London Moves – Part 9 – The Price Tag

At the outset of this 9-part series, I made it clear that I believed in the common good created by public transportation and the importance of our collective investment in it.

I also made clear my belief that our city’s transportation plan needs to multi-modal and respectful of all transportation, with an eye towards the future.

I also believe that the broad objectives for this plan as set out in Part 3 …

  • Attract employment and external investment
  • Stimulate intensification and revitalize our downtown
  • Integrate and Improve mobility and public spaces for all
  • Improve transportation safety, activity and accessibility
  • Improve public spaces, property values and urban environments
  • Minimize disruptions, impacts and costs
  • Mitigate congestion and improve travel times
  • Maintain operational flexibility and infrastructure adaptability

…. can be achieved at a lower overall life cycle cost and potential consequence to the community than the current Shift BRT plan.

I also believe that much of this work can be accomplished quickly, efficiently and with much less risk than the proposed Shift BRT plan.

Finally, I believe that the recommended actions outlined in London Moves helps favourably position our city for the pending evolution in transportation, no matter when or how it unfolds.

The Investment

In an effort to clearly convey the estimated price tag associated with this transportation plan, I have separated the capital investment from annual operating costs to give the reader a sense of the initial and ongoing investment required.

The following breakdown by mode should give you some sense of the investment required to deliver this plan, such that you can assess the value of each strategy in your life and the lives of your family.   It is my belief that a large majority of Londoners will support this approach, not because it has everything an individual might want, but because collectively, it moves our city forward in a way that maximizes the benefits to our community at a much lower cost and risk to the taxpayer than that proposed through Shift BRT.


As outlined in Part 4 of London Moves entitled YXU, the plan calls for the expansion of regular flight service to two major hubs in the US (e.g.
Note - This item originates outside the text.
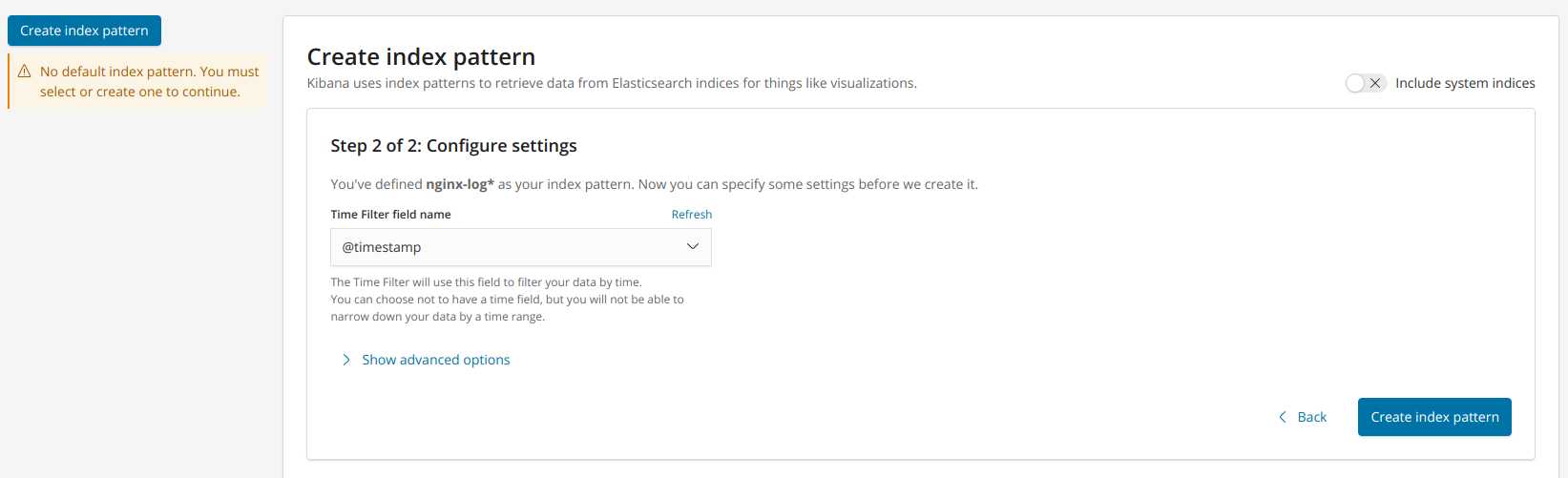Click the Step 2 of 2: Configure settings heading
New York, Chicago or Atlanta).   The maximum annual subsidy required to support this service during its initial years is estimated to be approximately $2.5 million per hub.  Therefore, subject to Council approval and the successful negotiation of service agreements, I would recommend a four-year commitment of $5 million in annual operating expense to support the startup of service to two select destinations in the US.


As outlined in Part 5 entitled Rail, I believe that there is an opportunity to work with our Federal partners and re-route the CP connection from Adelaide to the northwest corner of the city for reasonable cost.  The question is what is reasonable.  I have been reviewing similar proposals in other jurisdictions, most notably Saskatoon and found what I believe to be a reasonable price point and below the aggregate cost associated with building under/overpasses at each major intersection over the next two decades.   Having said that, for purposes of negotiations, I do not think it is a good idea to reveal that number publicly.  However, I also believe in the value of a sound Plan B, including Council’s proposed $60 million investment into an underpass on Adelaide.  I support it and hope that work on can proceed concurrent with ongoing negotiations with CP.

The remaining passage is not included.